Prediction of the slurry pressure and inversion of formation characteristics based on a machine learning algorithm during tunnelling in a fault fracture zone

Abstract

The reasonable setting of the slurry pressure is very important for the safety of shield tunnel construction. In view of the common geological problems of high water pressure and multiple fracture zones in water conveyance tunnels in China, the instability mechanism of the shield excavation face in these formations remains unclear. In this paper, based on the Pearl River Delta Water Resources Allocation Project, various machine learning algorithms are introduced, and the predicted values of the slurry pressure obtained with different machine learning algorithms are evaluated and compared. The optimal machine learning algorithm suitable for this project is determined. Then, using this algorithm, considering the influence of the fault fracture zone, the concept of the formation influence coefficient is proposed, which is used as the input of the prediction model.
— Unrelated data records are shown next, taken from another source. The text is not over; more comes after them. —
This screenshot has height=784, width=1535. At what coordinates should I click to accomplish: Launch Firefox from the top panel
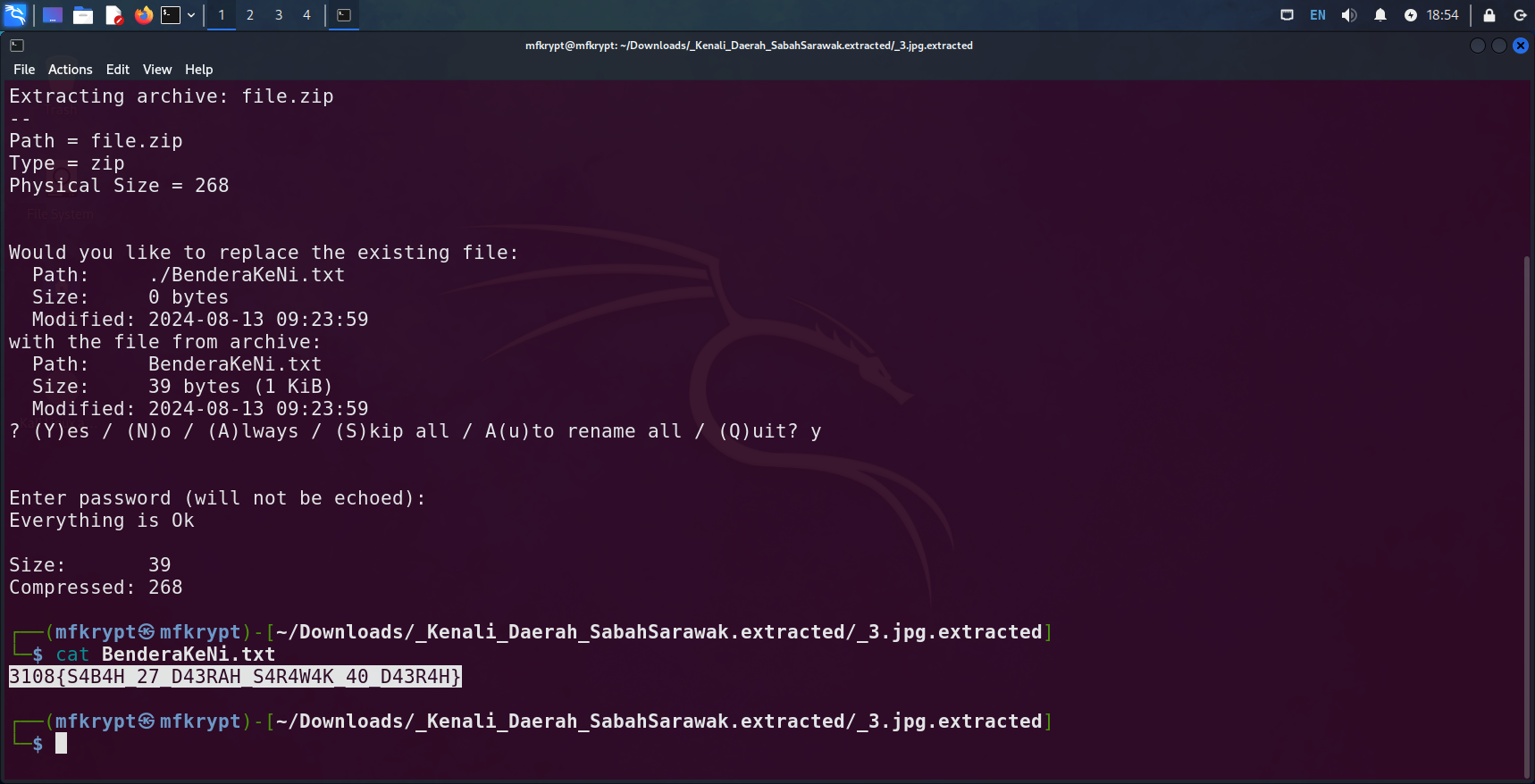click(x=143, y=15)
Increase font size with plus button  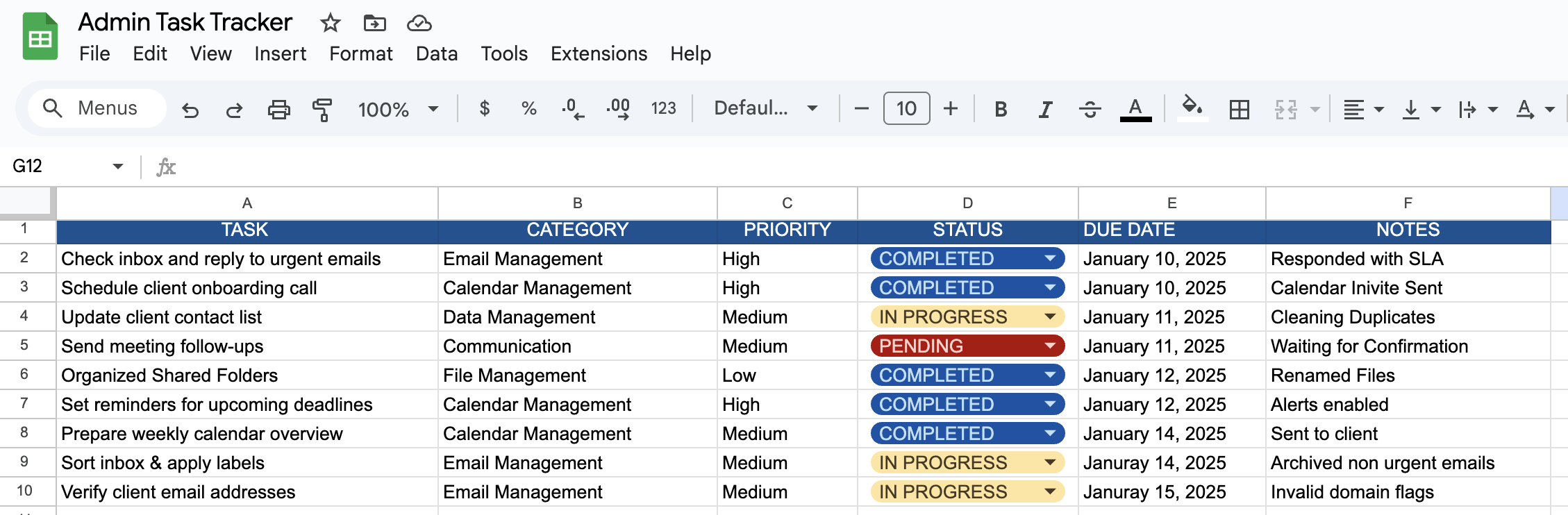[951, 108]
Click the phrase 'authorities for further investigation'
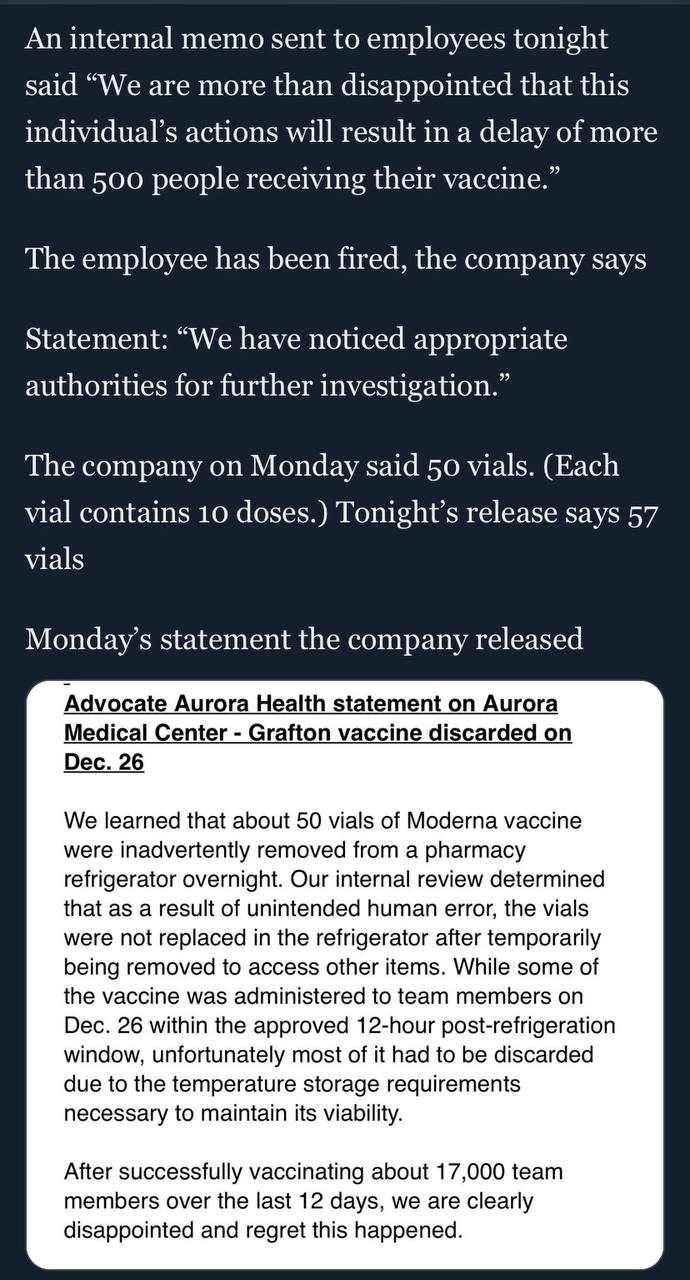The image size is (690, 1280). point(260,384)
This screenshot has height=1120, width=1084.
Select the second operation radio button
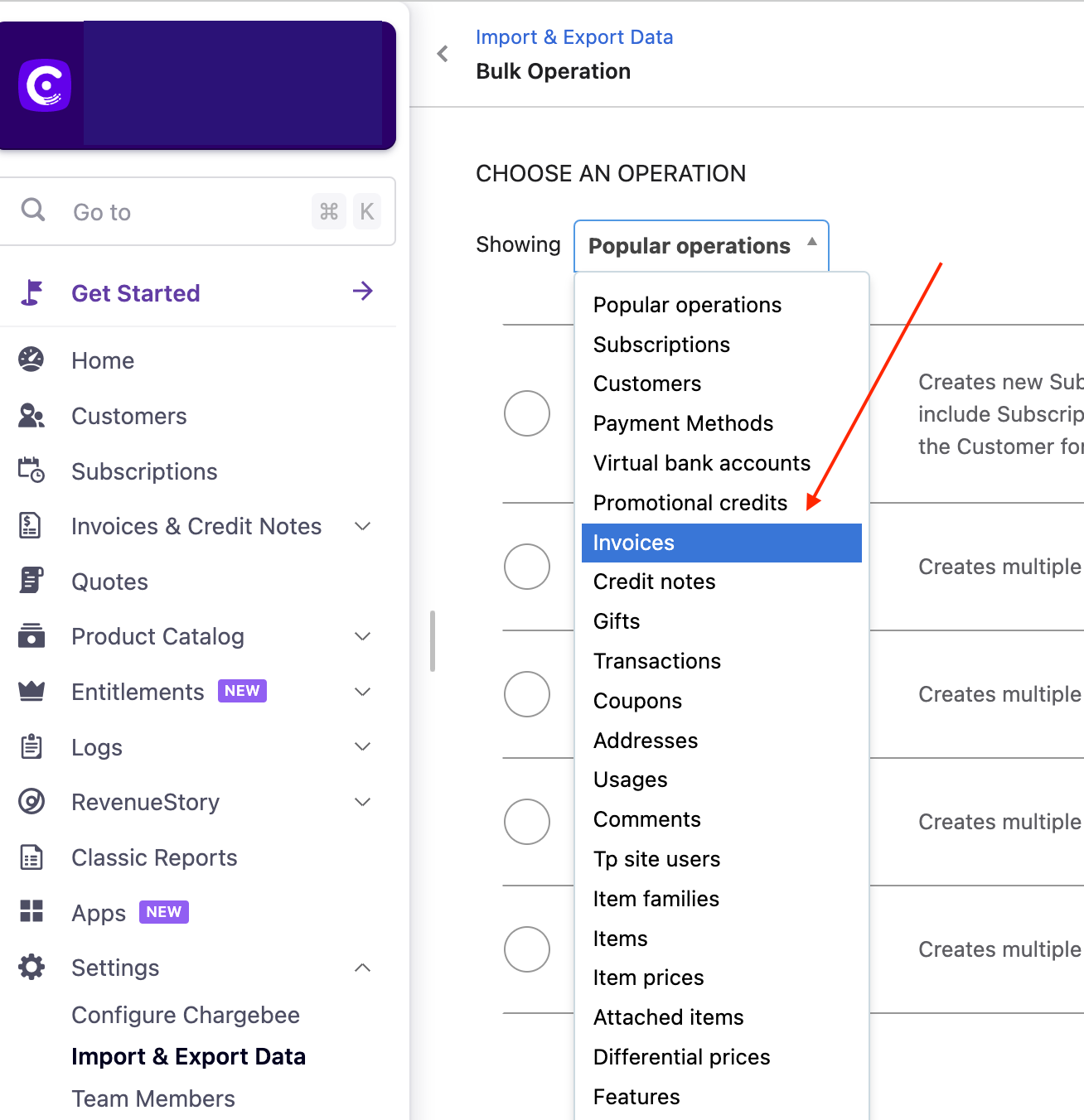[x=527, y=567]
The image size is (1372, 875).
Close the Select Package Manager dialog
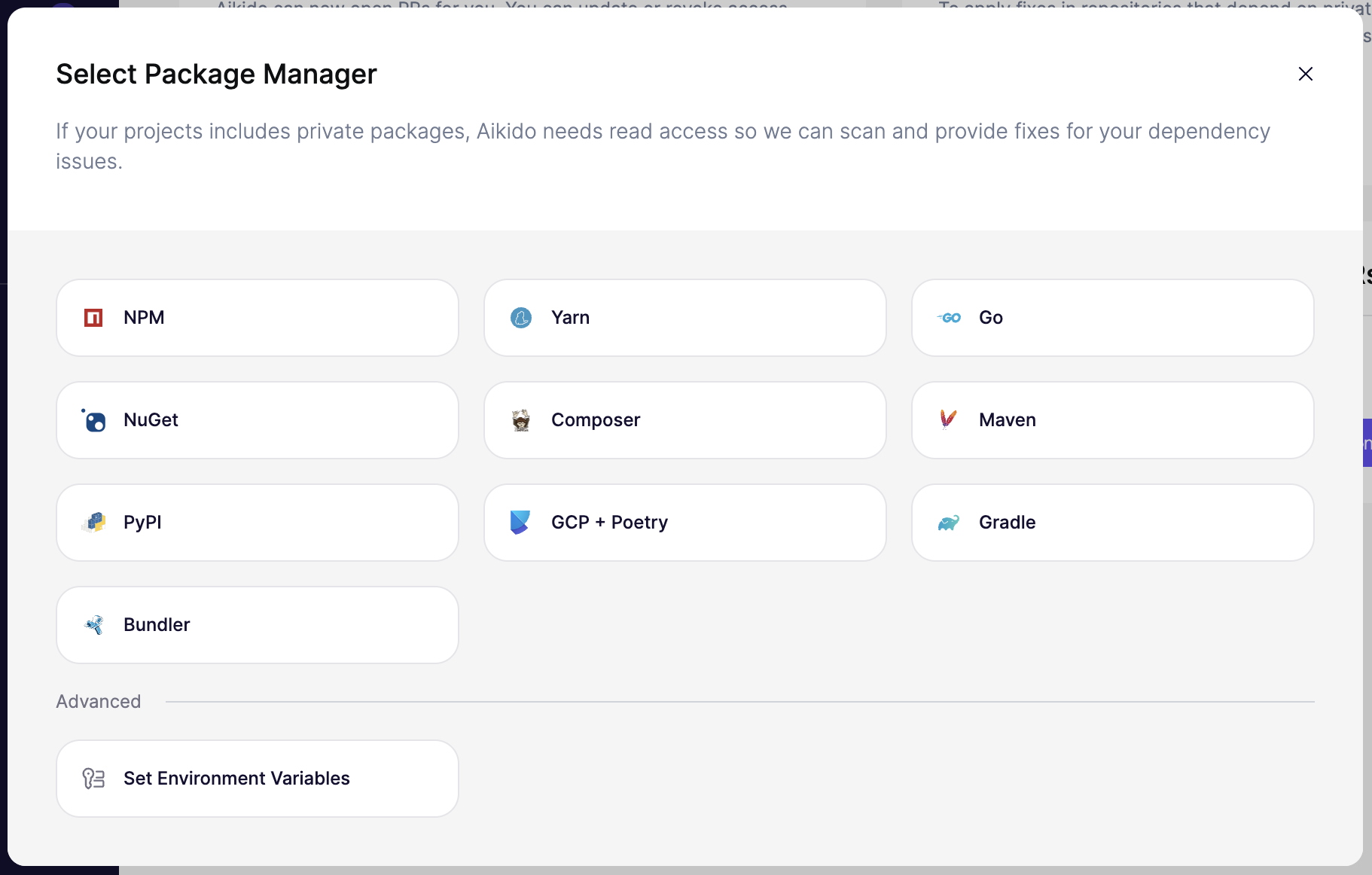(x=1306, y=74)
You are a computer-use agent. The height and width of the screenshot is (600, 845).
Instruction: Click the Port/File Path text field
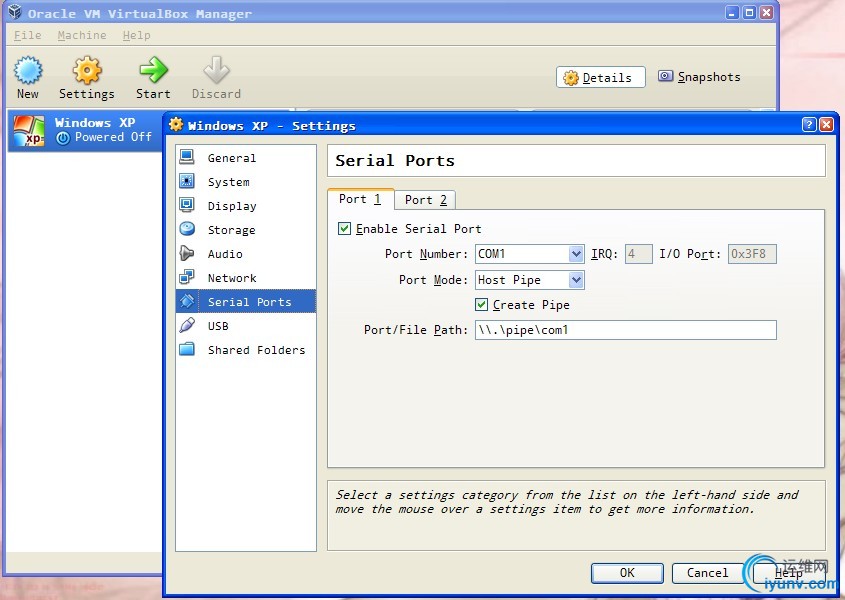(625, 330)
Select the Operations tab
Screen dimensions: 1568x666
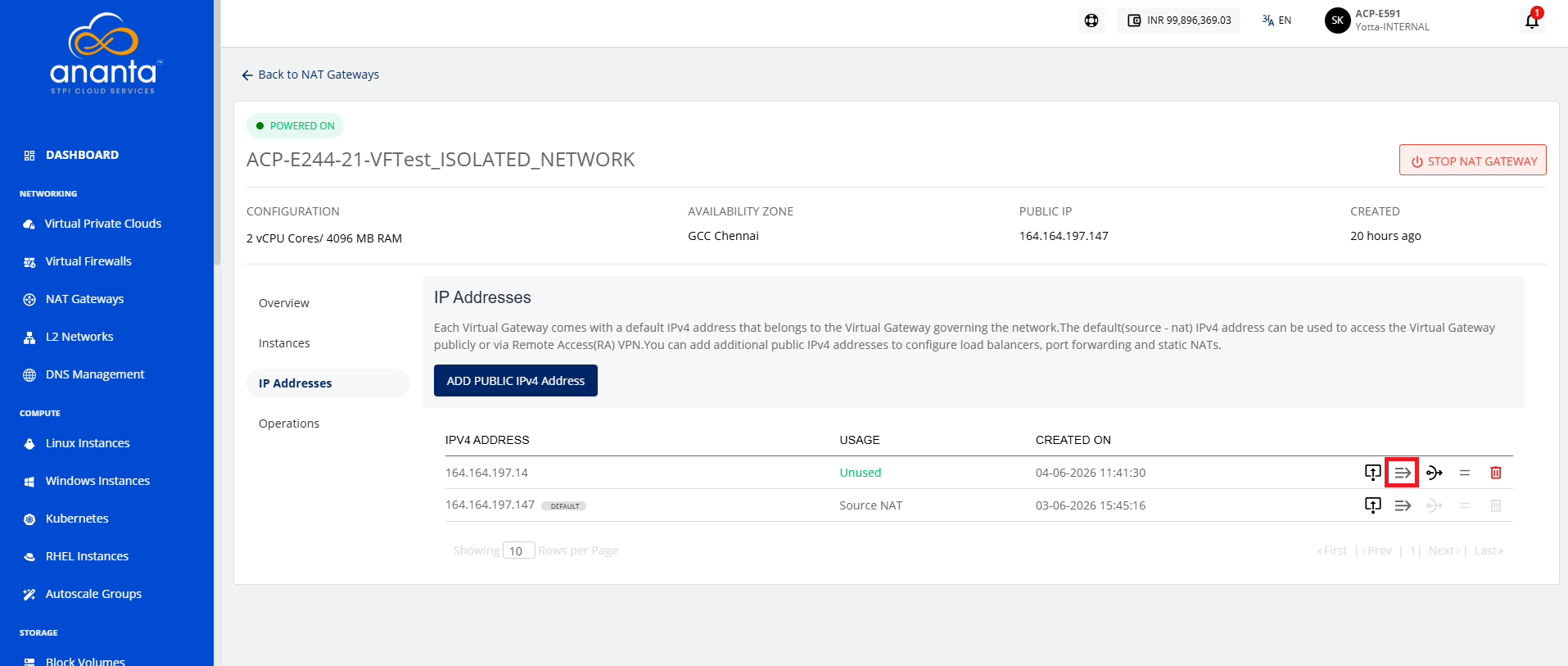pyautogui.click(x=289, y=424)
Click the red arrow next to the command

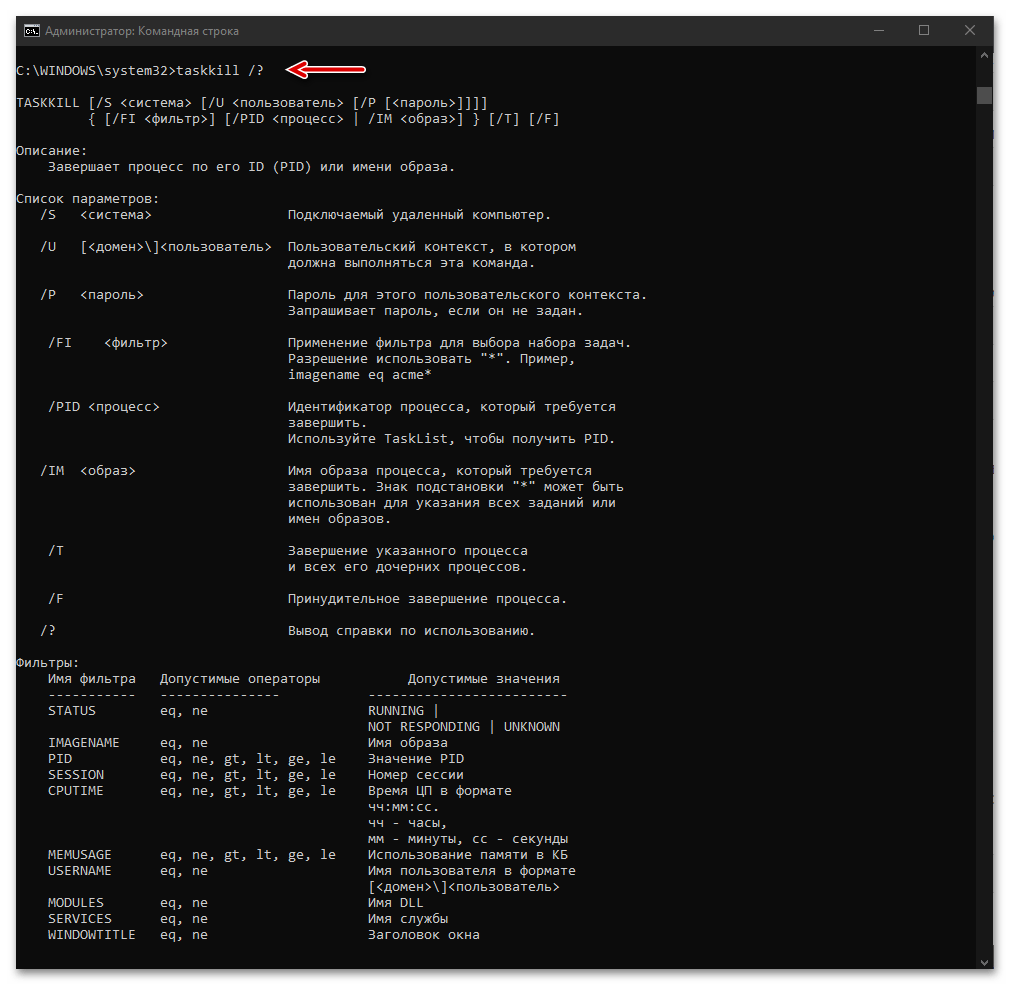point(327,69)
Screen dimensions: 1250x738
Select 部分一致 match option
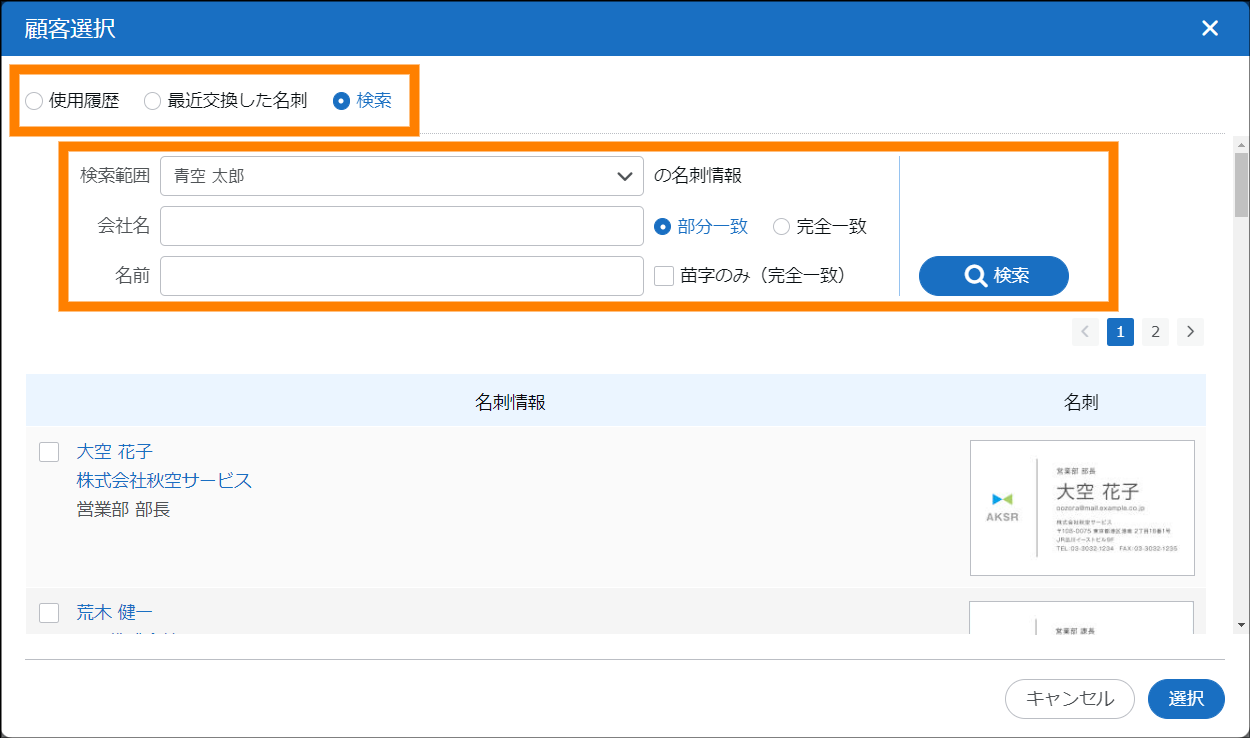click(x=662, y=227)
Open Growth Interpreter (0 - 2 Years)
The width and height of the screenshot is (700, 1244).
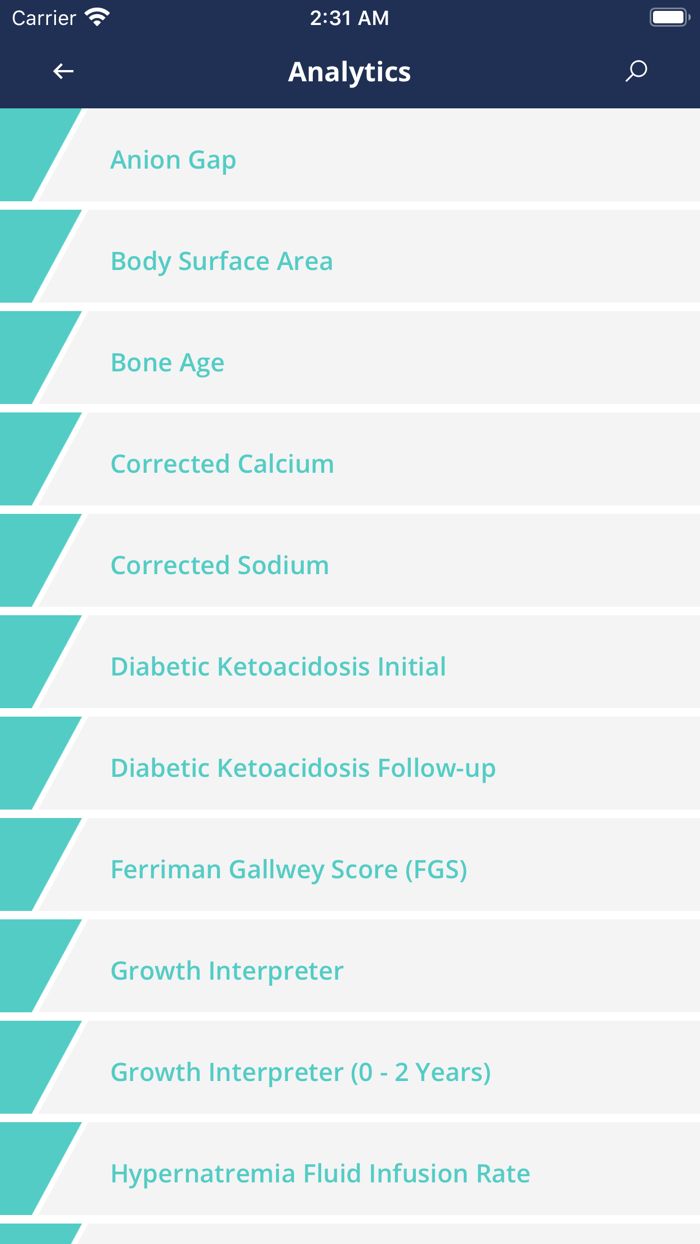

The influences of the formation coefficient distribution and the influence width of the fracture zone on the accuracy of slurry pressure prediction are examined. Finally, based on this model, the slurry pressure of nearly 100 groups is predicted and verified. The results show that (1) if the influence of the fault fracture zone is considered and a reasonable influence width of the fault fracture zone can be determined, the mean absolute error (MAE) of the predicted slurry pressure is much higher than that of the predictions without considering the fault fracture zone, and the prediction accuracy can be improved by approximately 25%; (2) when the formation influence coefficient is obtained via the method of the theoretical distribution and the influence width of the fault fracture zone is 17 rings, the prediction accuracy of the slurry pressure reaches the optimal value; and (3) through on-site refined investigation, it can be determined that the influence width of the fault fracture zone is 19 rings. The research results of this paper can provide an effective method for setting the shield slurry pressure under high-water pressure conditions in the fault fracture zone.